I will conclude this blog post with what I believe to be the most important point of them all, and, as far as I can see, this is my ultimate defence of religion. I feel as though the New Atheists lack an understanding of human history and psyche. And I confess this as somebody who once identified as a New Atheist. Even the earliest beings of articulate man could not avoid the religious question, and even the modern being, with all our technological and scientific advancements, can not avoid it . For thousands upon thousands of years, the idea of God and the supernatural has been present within all societies and cultures. I tend to find, but not always, that the New Atheists bat away this historic pattern with the claim that it was simply a pathetic attempt by uneducated ancient peoples to explain the world. This may be true, but it does not explain why they explained things the way they did – each mythological story from our history contains symbolism and an unnecessary amount of detail, in the form of the stories “plot”. In my opinion, there is a imprint branded on our psyche; there is something that makes us believe there is a divine truth or state of being, which is both above the individual and the collective. I have found that we all believe in God, but a lot of people have simply replaced the traditional concept of God with an “ism”. Political ideology is a great example of this. Many people see Socialism, for example, as some kind of divine way of living.

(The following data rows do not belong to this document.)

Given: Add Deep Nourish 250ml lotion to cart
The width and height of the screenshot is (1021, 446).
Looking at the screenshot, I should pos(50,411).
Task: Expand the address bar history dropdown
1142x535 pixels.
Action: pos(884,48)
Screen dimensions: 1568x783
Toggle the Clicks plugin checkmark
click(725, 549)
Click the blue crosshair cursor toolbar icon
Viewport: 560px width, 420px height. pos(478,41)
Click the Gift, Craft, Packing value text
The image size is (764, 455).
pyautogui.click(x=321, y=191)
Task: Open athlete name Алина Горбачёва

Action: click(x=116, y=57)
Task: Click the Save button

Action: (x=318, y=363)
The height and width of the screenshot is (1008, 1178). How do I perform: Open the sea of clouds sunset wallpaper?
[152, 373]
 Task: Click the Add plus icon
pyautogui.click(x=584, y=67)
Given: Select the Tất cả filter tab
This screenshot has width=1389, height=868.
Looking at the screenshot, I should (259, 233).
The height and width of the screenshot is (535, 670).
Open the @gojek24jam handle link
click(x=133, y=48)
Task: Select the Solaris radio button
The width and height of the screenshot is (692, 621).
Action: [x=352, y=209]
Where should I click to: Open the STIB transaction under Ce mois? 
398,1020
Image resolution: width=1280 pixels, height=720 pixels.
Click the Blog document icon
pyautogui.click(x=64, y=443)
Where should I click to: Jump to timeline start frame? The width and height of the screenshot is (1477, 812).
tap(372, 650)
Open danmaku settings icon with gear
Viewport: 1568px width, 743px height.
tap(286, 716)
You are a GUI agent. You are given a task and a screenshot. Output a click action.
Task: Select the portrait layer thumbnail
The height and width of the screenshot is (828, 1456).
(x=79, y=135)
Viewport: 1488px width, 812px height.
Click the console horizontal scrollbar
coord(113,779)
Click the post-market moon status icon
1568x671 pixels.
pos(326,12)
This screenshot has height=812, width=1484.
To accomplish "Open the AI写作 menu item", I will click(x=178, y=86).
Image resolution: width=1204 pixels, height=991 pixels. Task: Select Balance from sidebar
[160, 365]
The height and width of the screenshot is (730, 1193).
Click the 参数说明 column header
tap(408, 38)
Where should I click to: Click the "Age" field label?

In part, our society, and what I would describe as the human psyche (the inner self), clearly revolves around symbolism, which is very well represented within religion and mythology. Religion, mythology and spirituality are representations of the human psyche; their messages are archetypal, and often multiple randomly selected religions are more closely related to each other, in terms of message, than we expect. One common link between religions is the message that “life is suffering”. We cannot just withdraw the foundations of religion and spiritual symbolism from society and expect the core messages that have been portrayed through them to just levitate by themselves in mid-air. The truth is that we couldn’t do away with spiritual foundations if we wanted to, for mythological and mystical symbolism is entrenched within our brains. Take marriage as a prime example. Most adults within our society, it seems, are married (or at least they once were). Marriage, when you strip it down to its material basics, is nothing but two signatures on a man-made legal document. But, for some reason, we humans see it as more than just ink on paper. We view marriage as a divine declaration of love, as lifetime commitment, as a holy bond between two lovers. We must differentiate here, for I am not saying that this is evidence of the supernatural. But what I am saying is that the idea of there being something higher than just the material, the idea of God, is clearly present within us all on a psychological basis, and for that reason I do not feel comfortable mocking, degrading or heavily punching the idea of God or the paranormal, because I believe it represents far, far more than just stupidity, gullibility or indoctrination.